This is a continuation of this next topic . This is all with .Net 2.0 ; For me at least.
Essentially, Marc (OP on top) tried several different approaches to updating the MS Access table with 100,000 records and found that using a DAO connection was about 10 to 30 times faster than using ADO.Net. I went almost the same way (examples below) and came to the same conclusion.
I think I'm just trying to understand why OleDB and ODBC are so slower, and I would like to hear if anyone found a better answer than the DAO from this post in 2011. I would really prefer to avoid DAO and / or Automation, as they will require the client machine to either distribute Access or the database engine (or I'm stuck with DAO 3.6, which does not support .ACCDB).
Initial attempt; ~ 100 seconds for 100,000 records / 10 columns:
Dim accessDB As New OleDb.OleDbConnection( _ "Provider=Microsoft.Jet.OLEDB.4.0;Data Source=" & _ accessPath & ";Persist Security Info=True;") accessDB.Open() Dim accessCommand As OleDb.OleDbCommand = accessDB.CreateCommand Dim accessDataAdapter As New OleDb.OleDbDataAdapter( _ "SELECT * FROM " & tableName, accessDB) Dim accessCommandBuilder As New OleDb.OleDbCommandBuilder(accessDataAdapter) Dim accessDataTable As New DataTable accessDataTable.Load(_Reader, System.Data.LoadOption.Upsert)
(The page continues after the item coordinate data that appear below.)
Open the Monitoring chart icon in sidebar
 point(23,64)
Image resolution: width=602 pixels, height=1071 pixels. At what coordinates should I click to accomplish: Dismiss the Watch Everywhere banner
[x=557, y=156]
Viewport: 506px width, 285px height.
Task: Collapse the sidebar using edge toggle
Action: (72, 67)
Anyway, I thought it was really strange, so I tried several options for the same:
- Disabling OleDB for ODBC
- Quoting from a data table and executing an INSERT statement for each row
- This is what .Update is anyway
- Using ACE Provider Instead of Jet (ODBC and OleDB)
- Starting a data adapter update from a DataReader.Read cycle
- Due to disappointment; It was fun.
Finally, I tried using DAO. The code should basically do the same; besides this, obviously not, because it works after ~ 10 seconds.
Dim dbEngine As New DAO.DBEngine Dim accessDB As DAO.Database = dbEngine.OpenDatabase(accessPath) Dim accessTable As DAO.Recordset = accessDB.OpenRecordset(tableName) While _Reader.Read accessTable.AddNew() For i = 0 To _Reader.FieldCount - 1 accessTable.Fields(i).Value = _Reader.Item(i).ToString Next accessTable.Update() End While
A few other notes:
- Everything is converted to Strings in all examples to try to keep everything as simple and consistent as possible.
- Exception: in my first example, using the Table.Load function, I’m not because ... well, I really can’t, but I did basically the same thing when I looped the reader and created the insert commands (this is what he does, anyway). It did not help.
- For each field ... Next to field (i) against field (name) there was no value for me
- Every test I ran started with an empty, pre-built data table in a recently compressed Access database
- Loading data into a data table in memory takes ~ 3 seconds
- I don’t think this is a problem with data marshaling, because a Marc message showed that downloading a text file through Automation is as fast as a DAO - if anything, it should not marshal data when using ODBC / OleDB, but when using Automation
- All this bothers me more than necessary, because it makes no sense
Hope someone can shed some light on this ... it's just weird. Thanks in advance!